Any suggestions would be most appreciated.
Thanks Mike
I used to have a similar (wallenstein which is a top shelf kinda chipper) and anything that works against gravity is bad, if gravity fed:
- make sure knives / anvil are sharp and spaced properly (too much or too little will be no good)
- don't over stuff the hopper causing binding / friction on side of chute. gravity can't overcome
- dry wood / twigs feed poorly, mix with greener stuff or larger stuff so gravity can do its work. heavy stuff helps as gravity works better on heavy stuff
- if you have been chipping green pine or similar make sure the chute and other internals not sapped up / sticky and stopping gravity from doing what its supposed to do. Keep internals clean and shiny.
- run rpm at full 540. Mine sucked if throttled back. this was important on mine.
- when safe look inside to see if you have a bolt, flange, lip, etc.... that stuff could be hanging up on.
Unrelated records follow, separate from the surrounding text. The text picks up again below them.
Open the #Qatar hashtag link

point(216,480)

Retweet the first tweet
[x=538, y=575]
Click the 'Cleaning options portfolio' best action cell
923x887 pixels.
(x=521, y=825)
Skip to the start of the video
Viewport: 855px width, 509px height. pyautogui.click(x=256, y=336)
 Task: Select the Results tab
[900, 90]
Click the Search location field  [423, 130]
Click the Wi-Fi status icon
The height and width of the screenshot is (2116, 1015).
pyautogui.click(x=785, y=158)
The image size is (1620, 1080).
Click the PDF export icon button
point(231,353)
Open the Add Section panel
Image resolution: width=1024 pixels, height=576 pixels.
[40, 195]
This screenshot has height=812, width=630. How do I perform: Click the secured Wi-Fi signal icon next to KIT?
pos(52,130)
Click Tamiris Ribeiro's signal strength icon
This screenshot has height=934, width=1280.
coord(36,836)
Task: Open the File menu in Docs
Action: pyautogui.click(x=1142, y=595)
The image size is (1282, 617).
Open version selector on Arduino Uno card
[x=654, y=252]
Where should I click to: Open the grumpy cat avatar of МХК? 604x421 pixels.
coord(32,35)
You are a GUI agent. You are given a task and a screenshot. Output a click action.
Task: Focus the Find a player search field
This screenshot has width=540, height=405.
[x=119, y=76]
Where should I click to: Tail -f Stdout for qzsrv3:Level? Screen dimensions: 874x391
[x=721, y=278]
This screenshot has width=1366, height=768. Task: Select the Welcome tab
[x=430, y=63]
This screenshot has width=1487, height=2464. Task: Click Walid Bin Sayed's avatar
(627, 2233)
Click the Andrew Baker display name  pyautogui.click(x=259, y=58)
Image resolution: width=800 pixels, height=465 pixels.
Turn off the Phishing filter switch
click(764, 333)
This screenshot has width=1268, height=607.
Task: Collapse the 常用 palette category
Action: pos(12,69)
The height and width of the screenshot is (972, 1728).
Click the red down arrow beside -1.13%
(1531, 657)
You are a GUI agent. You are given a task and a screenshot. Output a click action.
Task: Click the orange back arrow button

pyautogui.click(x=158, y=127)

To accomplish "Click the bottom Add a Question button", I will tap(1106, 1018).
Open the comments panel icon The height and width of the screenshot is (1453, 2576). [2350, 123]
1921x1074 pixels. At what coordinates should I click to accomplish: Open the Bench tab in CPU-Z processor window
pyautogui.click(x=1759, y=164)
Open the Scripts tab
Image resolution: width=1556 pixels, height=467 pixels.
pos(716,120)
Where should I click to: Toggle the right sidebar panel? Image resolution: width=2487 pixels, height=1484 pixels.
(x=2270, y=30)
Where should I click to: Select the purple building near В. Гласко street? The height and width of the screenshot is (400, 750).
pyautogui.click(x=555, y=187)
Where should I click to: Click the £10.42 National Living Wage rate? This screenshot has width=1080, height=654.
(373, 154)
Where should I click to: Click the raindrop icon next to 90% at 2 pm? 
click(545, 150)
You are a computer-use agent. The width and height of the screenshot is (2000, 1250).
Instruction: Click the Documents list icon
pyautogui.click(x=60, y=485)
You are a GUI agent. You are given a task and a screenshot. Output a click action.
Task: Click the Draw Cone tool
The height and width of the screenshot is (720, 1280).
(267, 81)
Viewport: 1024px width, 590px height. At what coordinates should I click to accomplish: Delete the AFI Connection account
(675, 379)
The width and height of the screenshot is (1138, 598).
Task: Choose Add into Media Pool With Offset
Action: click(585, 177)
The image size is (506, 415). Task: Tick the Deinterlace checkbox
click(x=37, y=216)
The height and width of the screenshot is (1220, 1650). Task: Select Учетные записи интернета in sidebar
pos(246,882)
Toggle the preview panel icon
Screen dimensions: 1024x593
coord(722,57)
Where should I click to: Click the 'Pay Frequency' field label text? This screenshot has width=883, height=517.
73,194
Everything inside hopper before the blades should be clean, smooth, not sticky, aligned, etc... so gravity can make its work.
- the alignment of infeed hopper to the body of the chipper is an area that can get out of alignment hanging material up
- gotta feed it slowly as pressure on the side of infeed chute can stop material from falling down onto blades.
- feed it fat end first
btw my gravity fed chipper / shredder is the only implement I was truly happy to see leave my yard.